VINO: PUBBLICATO IL DM PER GLI “INVESTIMENTI IN VIGNA”

Scritto da

Confagricoltura

Pubblicato il

07/08/2026

Il Ministero dell'Agricoltura, della Sovranità Alimentare e delle Foreste (MASAF) ha emanato il Decreto Ministeriale n. 381401 del 4 agosto 2026, recante le disposizioni attuative dell'intervento finalizzato a sostenere gli investimenti volti ad accrescere la sostenibilità della produzione vitivinicola. 

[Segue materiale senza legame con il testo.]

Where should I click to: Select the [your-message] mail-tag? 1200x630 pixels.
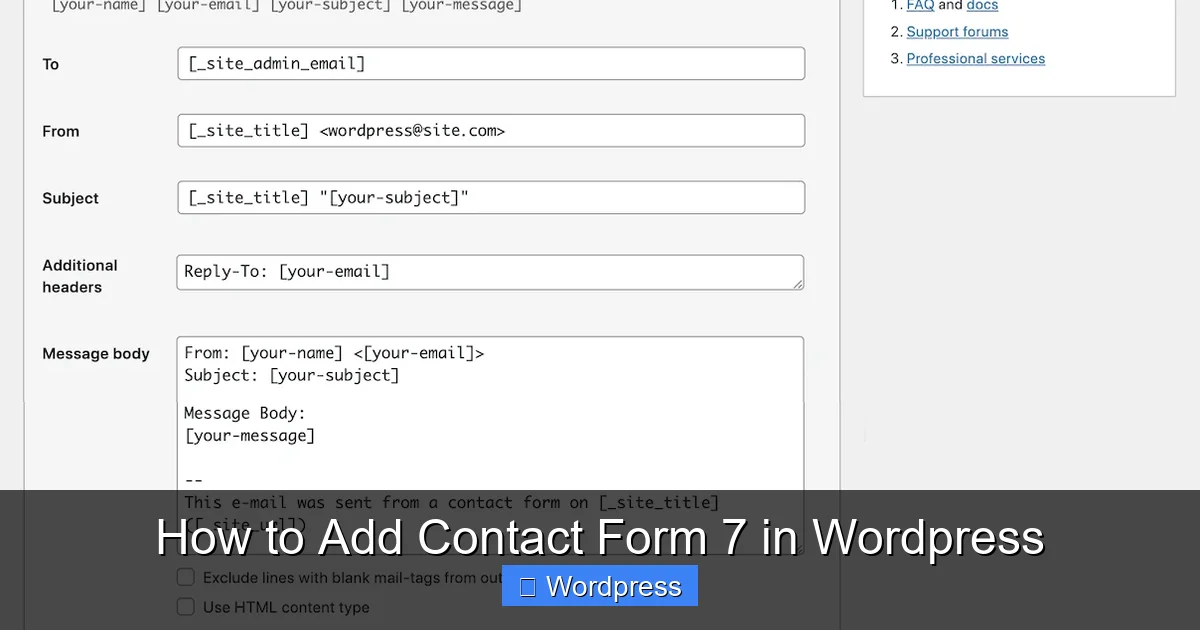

Tale intervento è inserito per la prima volta nel menu deli interventi finanziabili e consente di ammettere al sostegno gli investimenti materiali e immateriali per: 

  • migliorare l'utilizzo e la gestione delle risorse idriche; 
  • acquisire attrezzature per l'adozione di metodi di produzione di precisione e digitalizzata, quali, a titolo esemplificativo, sensori, droni e atomizzatori;
  • contribuire alla conservazione del suolo e all'incremento della capacità di sequestro del carbonio nei terreni;
  • creare o preservare habitat favorevoli alla biodiversità e salvaguardare il paesaggio, compresa la conservazione del patrimonio storico;
  • ridurre la produzione di rifiuti e migliorarne la gestione. 

Per la campagna 2026/2027, le domande di sostegno dovranno essere presentate entro il 30 novembre 2026.

Il contributo è concesso fino a un massimo dell'80% delle spese di investimento ritenute ammissibili. 

L'elenco dettagliato degli investimenti finanziabili e la superficie vitata minima richiesta per l'accesso al sostegno saranno definiti con apposita circolare AGEA, predisposta d'intesa con le Regioni. 

Le Regioni potranno, inoltre, adottare specifiche disposizioni attuative, definendo gli importi minimi e massimi degli investimenti, l'eventuale percentuale massima di contributo concedibile, i criteri di selezione dei beneficiari, la durata degli interventi e le priorità da applicare nella formazione delle graduatorie. 

Il sostegno previsto dall'intervento sarà concesso nei limiti delle risorse disponibili nell'ambito del Piano Strategico Nazionale della PAC 2023-2027, utilizzando prioritariamente le economie eventualmente disponibili a livello regionale. 

L'introduzione di questo nuovo intervento rappresenta un risultato fortemente sostenuto da Confagricoltura, che ha lavorato fin dalla definizione del cosiddetto "Pacchetto vino" affinché le imprese del settore potessero disporre di strumenti efficaci per contrastare, per quanto possibile, gli effetti dei cambiamenti climatici sui vigneti. 

In tale ottica si inserisce anche la novità legata alla previsione di un'intensità di aiuto particolarmente elevata, fino all'80% delle spese ammissibili.